• Data provided
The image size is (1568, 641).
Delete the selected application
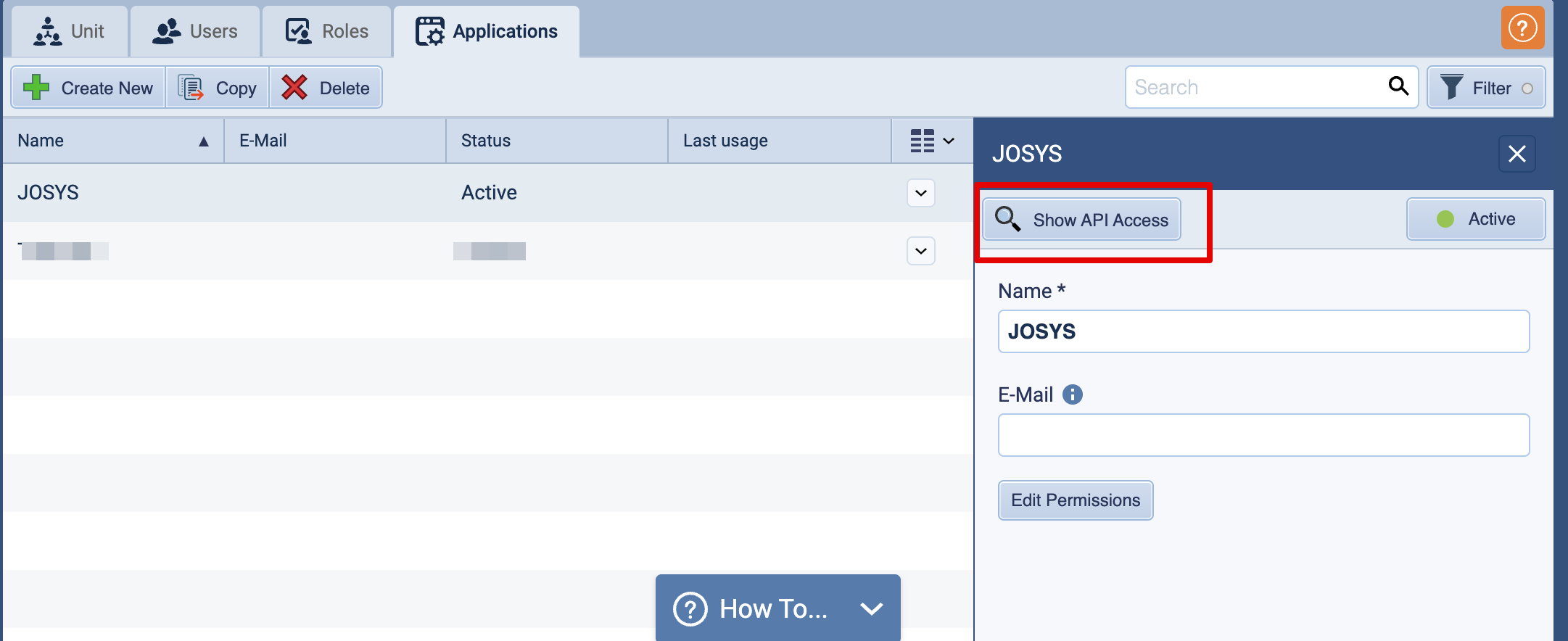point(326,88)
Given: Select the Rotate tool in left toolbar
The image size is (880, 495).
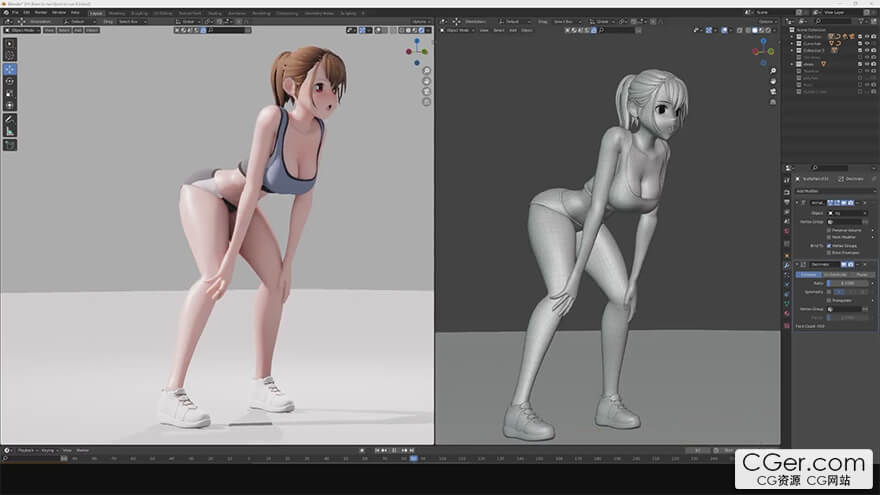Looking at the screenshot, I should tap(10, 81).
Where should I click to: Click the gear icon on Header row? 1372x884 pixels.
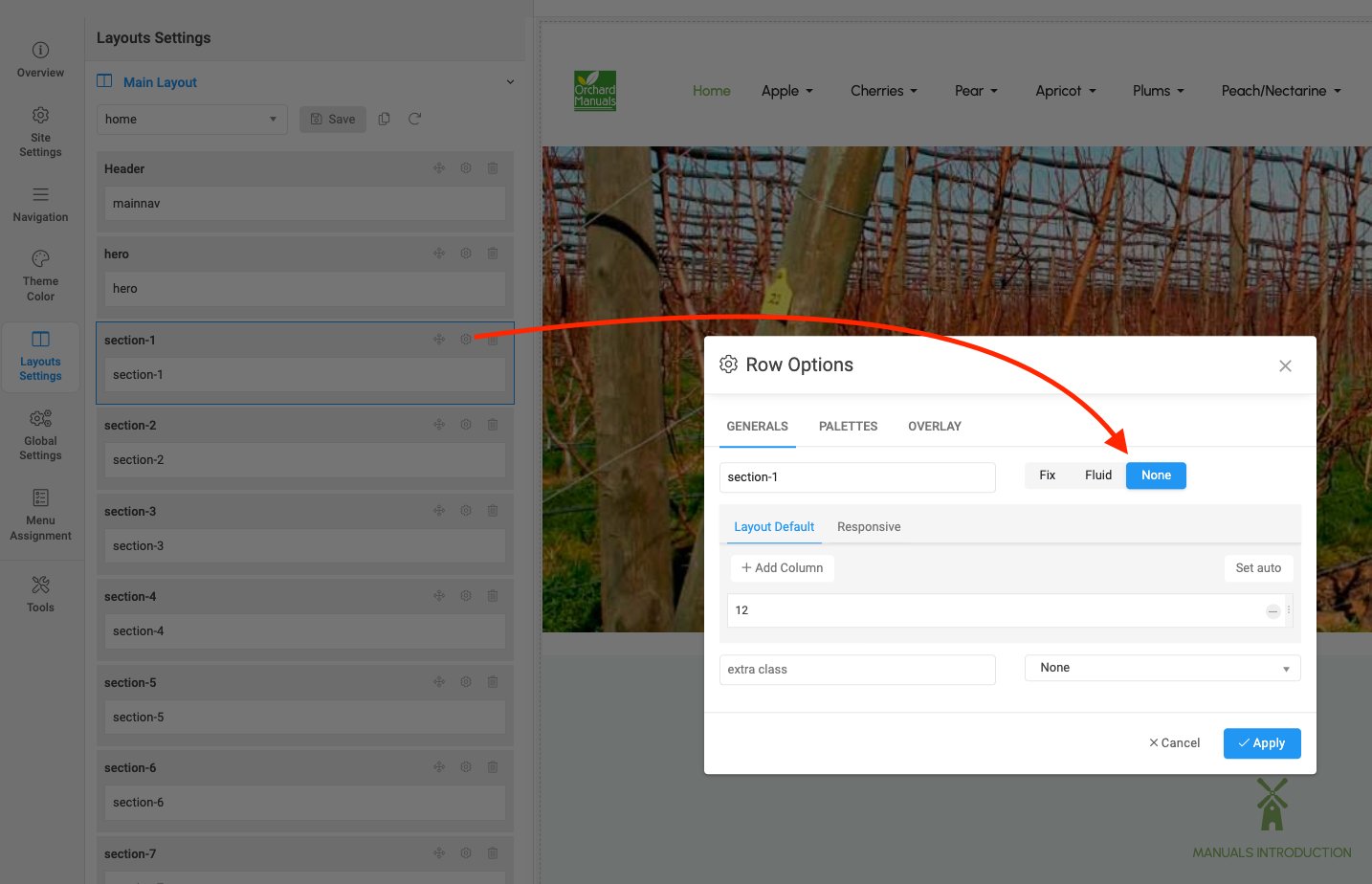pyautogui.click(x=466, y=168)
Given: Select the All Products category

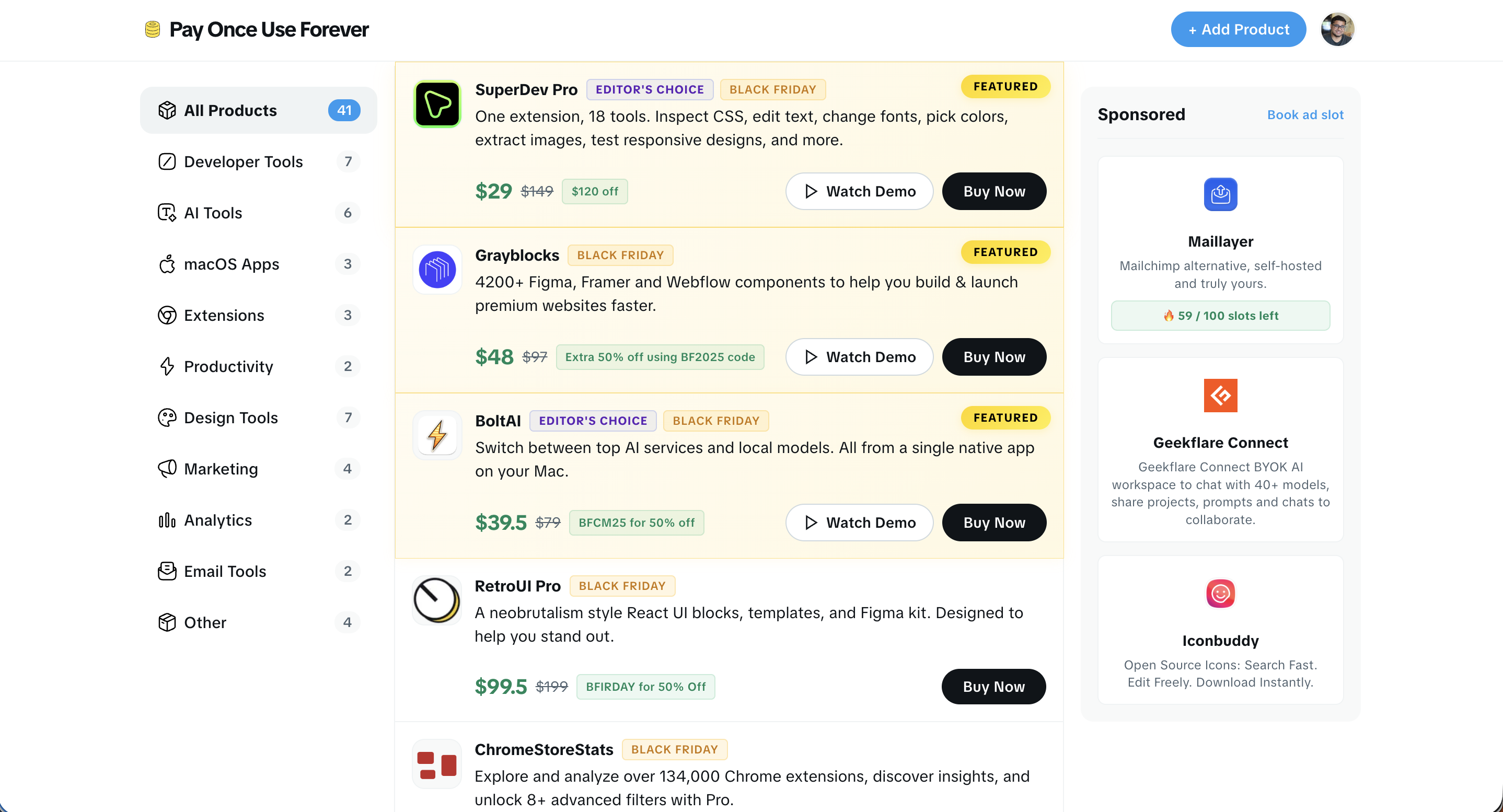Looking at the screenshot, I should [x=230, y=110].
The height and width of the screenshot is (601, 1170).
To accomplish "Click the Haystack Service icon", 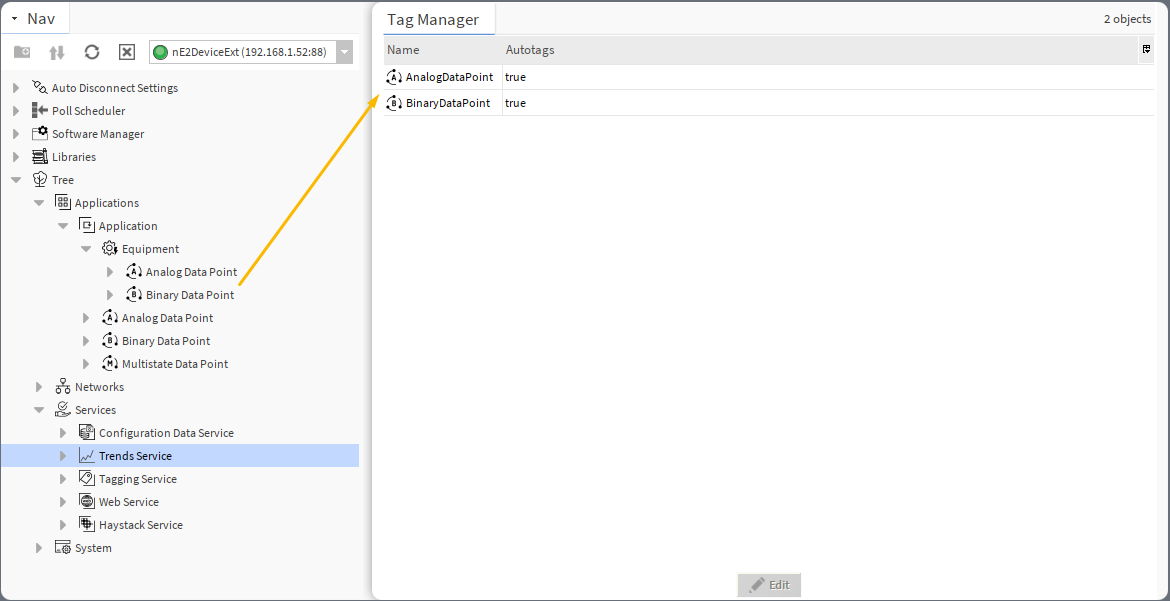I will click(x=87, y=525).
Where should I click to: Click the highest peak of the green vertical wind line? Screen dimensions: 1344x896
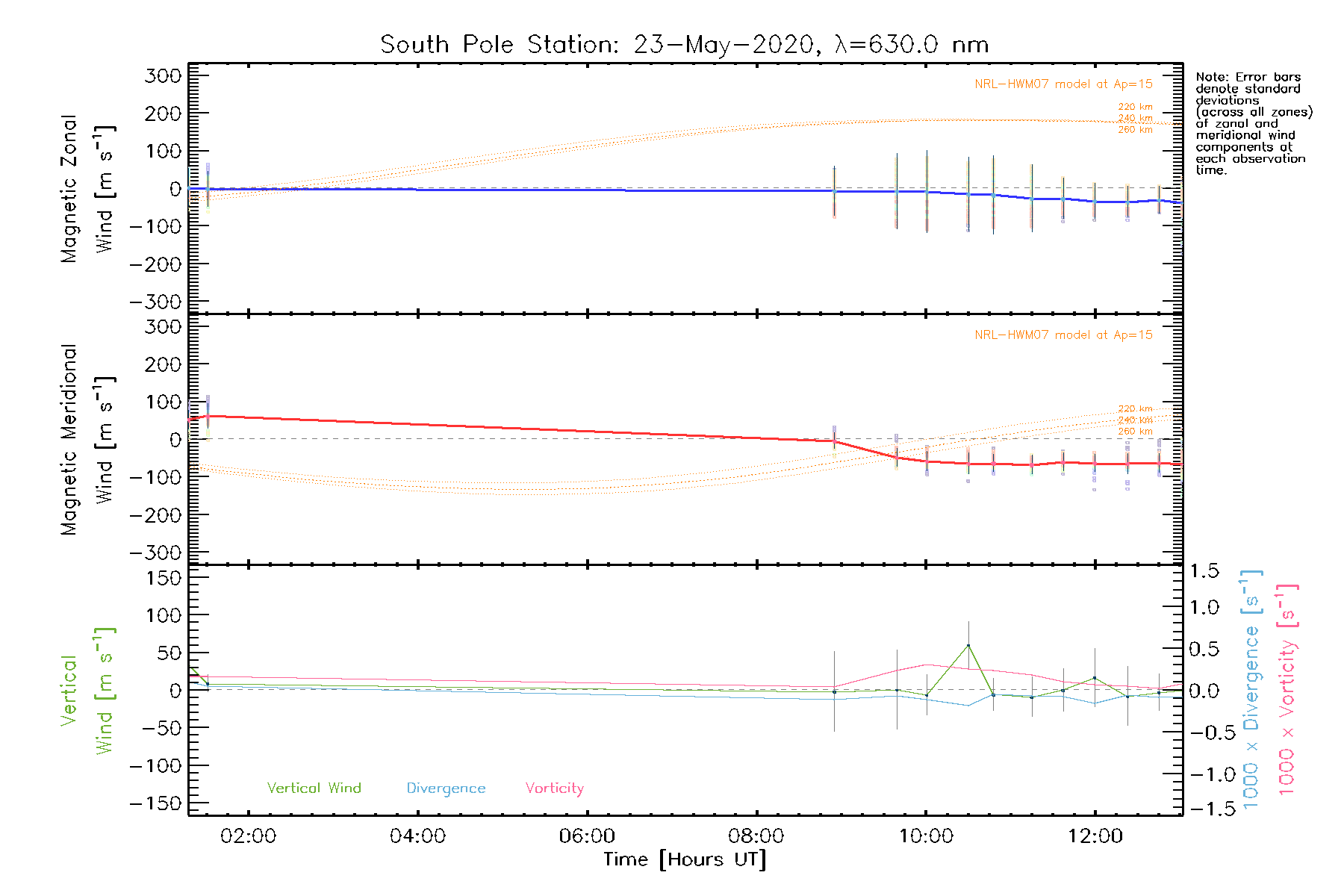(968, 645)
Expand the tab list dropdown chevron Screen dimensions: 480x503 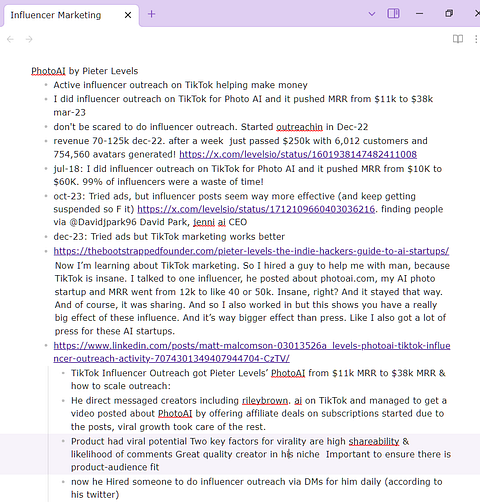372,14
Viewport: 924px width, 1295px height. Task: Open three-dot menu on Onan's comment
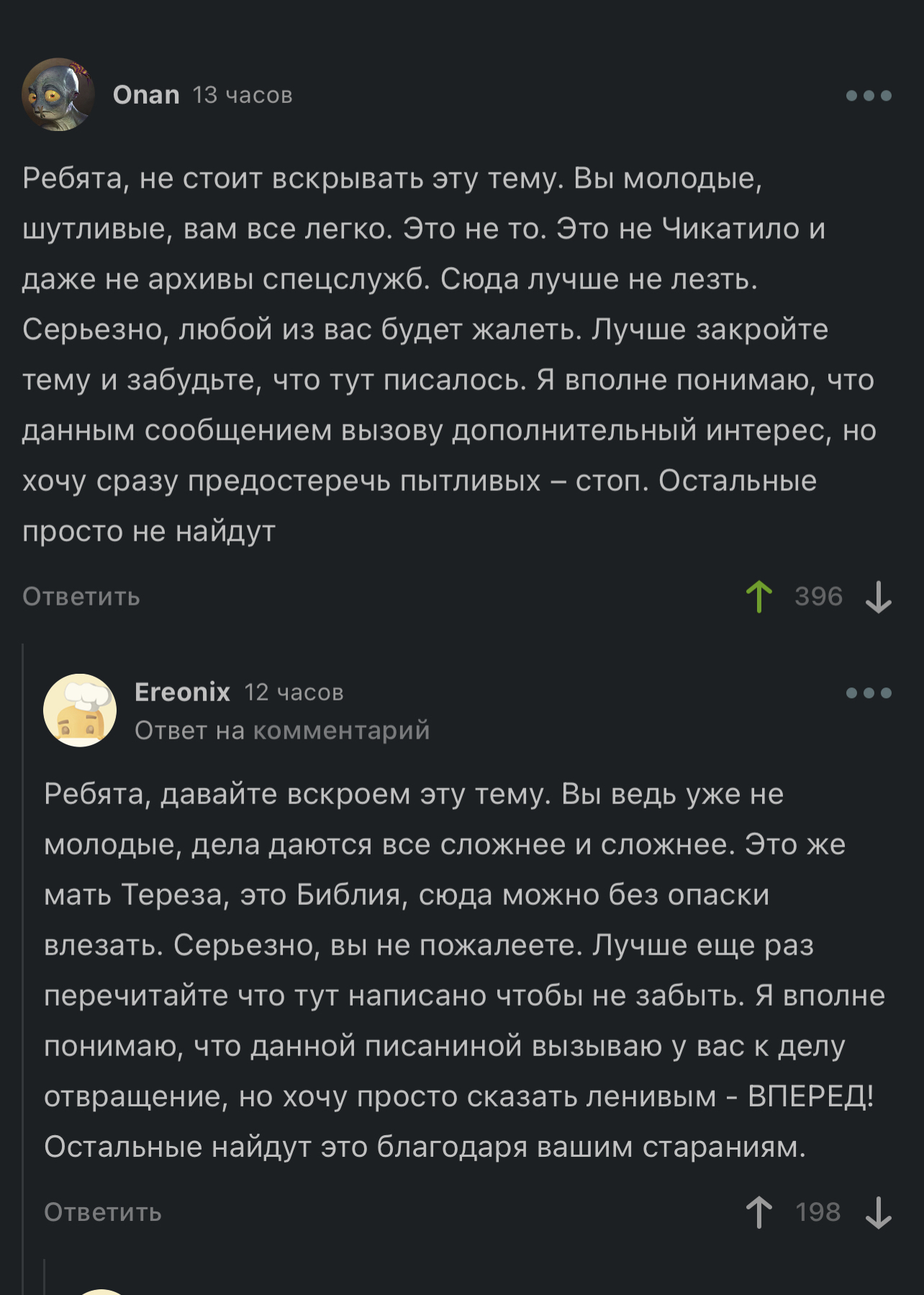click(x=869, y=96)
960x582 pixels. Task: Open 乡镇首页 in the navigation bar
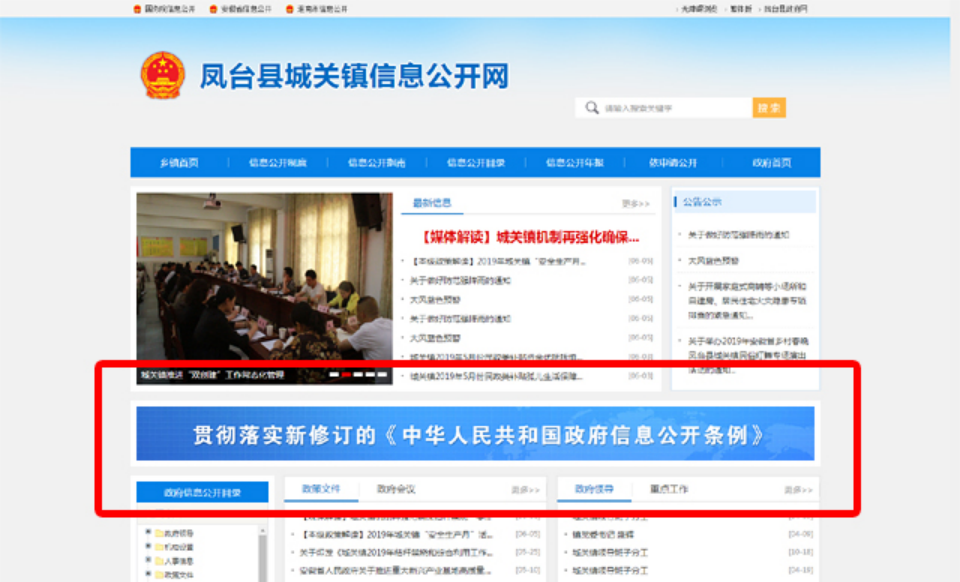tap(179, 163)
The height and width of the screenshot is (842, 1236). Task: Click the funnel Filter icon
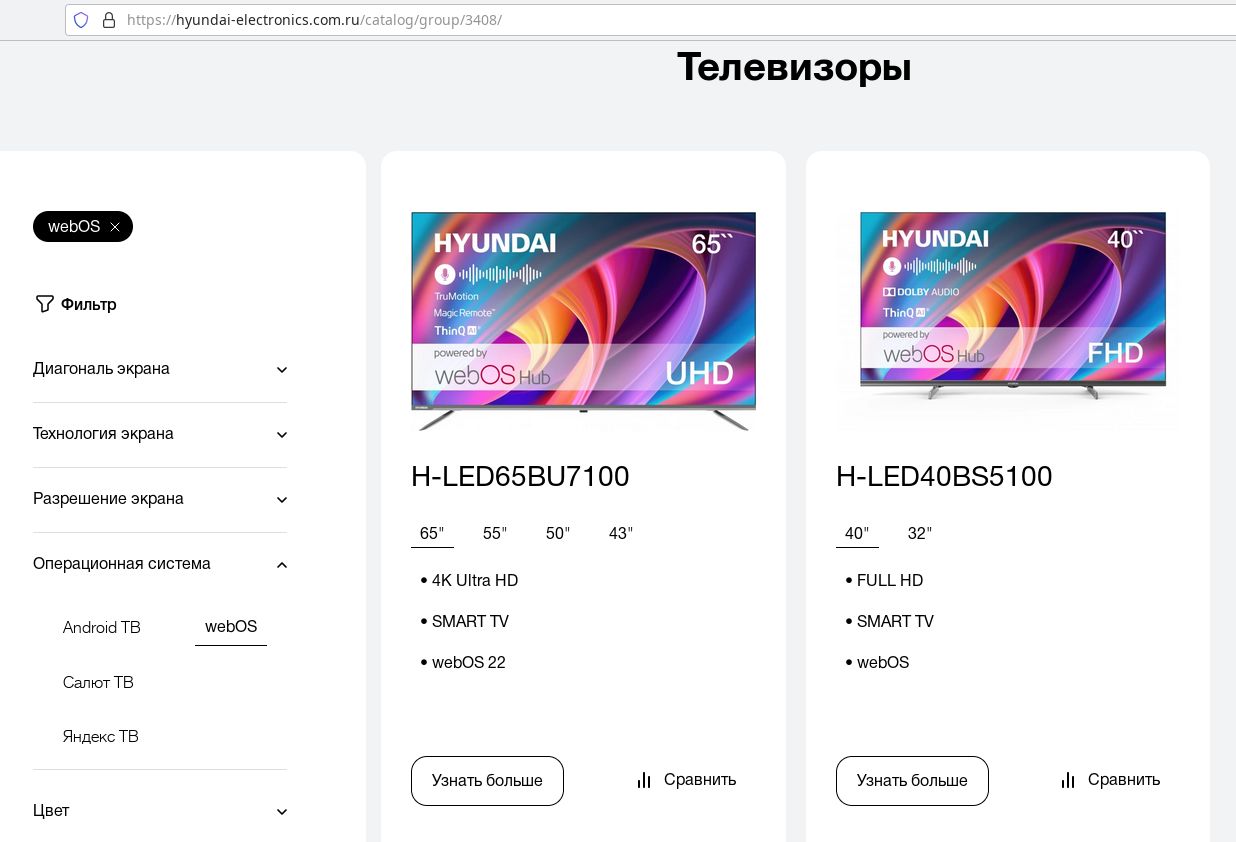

• What the exercise asks
Rewrite the rows from the start through the line containing "pyautogui.click(x=466, y=168)", replacing "gear" with "cog" and leaving everything else unchanged. Omit the pictures from your answer.

• Complete answer
The image size is (1568, 641).
Delete the selected application
point(326,88)
Given: Select the Rotate tool in left toolbar
The image size is (880, 495).
Looking at the screenshot, I should tap(10, 81).
Where should I click to: Click the cog icon on Header row? 1372x884 pixels.
pyautogui.click(x=466, y=168)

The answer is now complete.